David Bentley Hart has set off some theological fireworks with his book That All Shall Be Saved. In it he argues that any teaching that does not proclaim the final salvation of all is incoherent and indeed monstrous.
The eternity of punishment in hell is the point of controversy. But it seems that both sides in the controversy overlook an important point: time is only a creature, and like all creatures will be transformed in the New Creation. Therefore, it makes no sense to think of punishment going on forever in the type of linear time in which we live.
Time, as we know it, involves coming into being and passing away, that is, death. Beings in linear time are always passing away. As Augustine pointed out, the past no longer exists and the future does not yet exist. All that exists is the moment, which instantaneously becomes the past and ceases to exist.
But in the New Creation God will transform this into the pleroma, the fullness, when God will be all in all. Time in the New Creation will not be the linear time we know, and will not involve a coming into being and passing away.
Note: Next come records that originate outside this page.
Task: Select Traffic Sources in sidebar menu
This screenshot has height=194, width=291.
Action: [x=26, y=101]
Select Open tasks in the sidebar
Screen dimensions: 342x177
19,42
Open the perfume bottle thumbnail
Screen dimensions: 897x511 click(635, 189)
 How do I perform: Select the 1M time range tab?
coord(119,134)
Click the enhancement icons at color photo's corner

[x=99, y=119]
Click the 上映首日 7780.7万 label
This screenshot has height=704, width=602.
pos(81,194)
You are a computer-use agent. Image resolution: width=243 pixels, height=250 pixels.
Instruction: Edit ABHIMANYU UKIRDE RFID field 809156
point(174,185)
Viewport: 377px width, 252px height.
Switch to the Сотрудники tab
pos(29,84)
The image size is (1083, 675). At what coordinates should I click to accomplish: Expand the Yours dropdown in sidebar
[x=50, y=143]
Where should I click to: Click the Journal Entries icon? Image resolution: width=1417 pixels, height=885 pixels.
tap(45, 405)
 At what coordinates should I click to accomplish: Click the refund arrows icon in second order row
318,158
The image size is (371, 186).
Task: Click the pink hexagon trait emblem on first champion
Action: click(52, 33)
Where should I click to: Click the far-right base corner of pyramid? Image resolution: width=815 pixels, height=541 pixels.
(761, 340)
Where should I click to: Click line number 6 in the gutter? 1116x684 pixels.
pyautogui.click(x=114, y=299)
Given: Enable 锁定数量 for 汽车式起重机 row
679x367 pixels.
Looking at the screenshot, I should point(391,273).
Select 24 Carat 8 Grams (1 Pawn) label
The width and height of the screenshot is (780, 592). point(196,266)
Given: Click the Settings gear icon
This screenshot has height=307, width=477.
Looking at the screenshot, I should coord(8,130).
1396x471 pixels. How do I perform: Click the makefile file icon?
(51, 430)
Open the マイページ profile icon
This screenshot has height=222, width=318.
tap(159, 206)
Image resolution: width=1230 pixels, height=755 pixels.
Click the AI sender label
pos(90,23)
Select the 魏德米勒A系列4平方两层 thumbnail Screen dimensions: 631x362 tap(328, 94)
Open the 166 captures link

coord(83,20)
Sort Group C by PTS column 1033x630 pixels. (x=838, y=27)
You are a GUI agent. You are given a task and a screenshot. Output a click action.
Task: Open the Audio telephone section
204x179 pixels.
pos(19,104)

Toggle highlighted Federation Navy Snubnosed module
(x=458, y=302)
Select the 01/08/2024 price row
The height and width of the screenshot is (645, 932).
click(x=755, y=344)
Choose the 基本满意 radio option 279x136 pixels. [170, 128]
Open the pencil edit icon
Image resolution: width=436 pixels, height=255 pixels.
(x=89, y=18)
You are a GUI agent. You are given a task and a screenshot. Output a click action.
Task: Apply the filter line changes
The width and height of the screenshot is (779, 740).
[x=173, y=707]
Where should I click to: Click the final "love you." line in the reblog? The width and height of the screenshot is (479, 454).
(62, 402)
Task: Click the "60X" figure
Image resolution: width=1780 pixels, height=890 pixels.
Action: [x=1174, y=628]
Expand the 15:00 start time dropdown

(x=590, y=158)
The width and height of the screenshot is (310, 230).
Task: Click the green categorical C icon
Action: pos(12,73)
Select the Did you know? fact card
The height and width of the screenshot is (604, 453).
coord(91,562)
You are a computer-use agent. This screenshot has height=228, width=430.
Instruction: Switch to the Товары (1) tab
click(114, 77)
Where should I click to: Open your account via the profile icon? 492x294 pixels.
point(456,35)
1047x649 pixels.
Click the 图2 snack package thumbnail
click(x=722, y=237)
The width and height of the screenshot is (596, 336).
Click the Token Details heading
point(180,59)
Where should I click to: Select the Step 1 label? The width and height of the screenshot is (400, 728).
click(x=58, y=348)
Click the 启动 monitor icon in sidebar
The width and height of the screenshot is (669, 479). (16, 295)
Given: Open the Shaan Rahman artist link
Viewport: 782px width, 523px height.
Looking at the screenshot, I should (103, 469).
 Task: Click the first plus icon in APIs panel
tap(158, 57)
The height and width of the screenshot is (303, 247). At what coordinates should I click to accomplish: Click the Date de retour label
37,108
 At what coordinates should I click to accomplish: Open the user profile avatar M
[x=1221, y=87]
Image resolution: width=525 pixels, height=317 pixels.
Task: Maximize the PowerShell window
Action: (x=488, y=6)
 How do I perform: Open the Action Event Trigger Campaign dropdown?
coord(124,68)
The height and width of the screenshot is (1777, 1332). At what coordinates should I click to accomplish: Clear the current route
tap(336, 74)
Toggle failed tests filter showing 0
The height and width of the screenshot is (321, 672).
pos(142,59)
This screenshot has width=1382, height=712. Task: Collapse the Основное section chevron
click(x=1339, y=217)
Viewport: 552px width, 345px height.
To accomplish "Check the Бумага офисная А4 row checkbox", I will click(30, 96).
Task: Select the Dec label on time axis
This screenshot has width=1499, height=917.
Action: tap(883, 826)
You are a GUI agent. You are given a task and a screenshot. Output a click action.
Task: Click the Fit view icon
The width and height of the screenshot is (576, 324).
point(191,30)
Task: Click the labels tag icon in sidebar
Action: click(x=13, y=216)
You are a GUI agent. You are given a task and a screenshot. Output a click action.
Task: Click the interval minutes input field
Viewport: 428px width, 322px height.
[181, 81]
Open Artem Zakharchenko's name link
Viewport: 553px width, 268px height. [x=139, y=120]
We cannot comprehend this, but we know it must be true, because death will be no more.
Those who have raised objections to the arguments of von Balthasar and Hart often forget this transformation of time. Some of them also indicate that they will be disappointed if all will be saved, after all the solemn warnings Scripture and the Church have given. Jonah is their patron prophet. Jonah knew that God would not carry out his threats, that God was a softie, and that He would make Jonah look like a fool. Better that Nineveh should be destroyed with all its infants and animals, than that Jonah should be embarrassed. Better that all the unbaptized should burn in hell forever, including the majority of the human race which dies probably before birth, and definitely before the age of reason, than that the necessity of baptism should be called into question.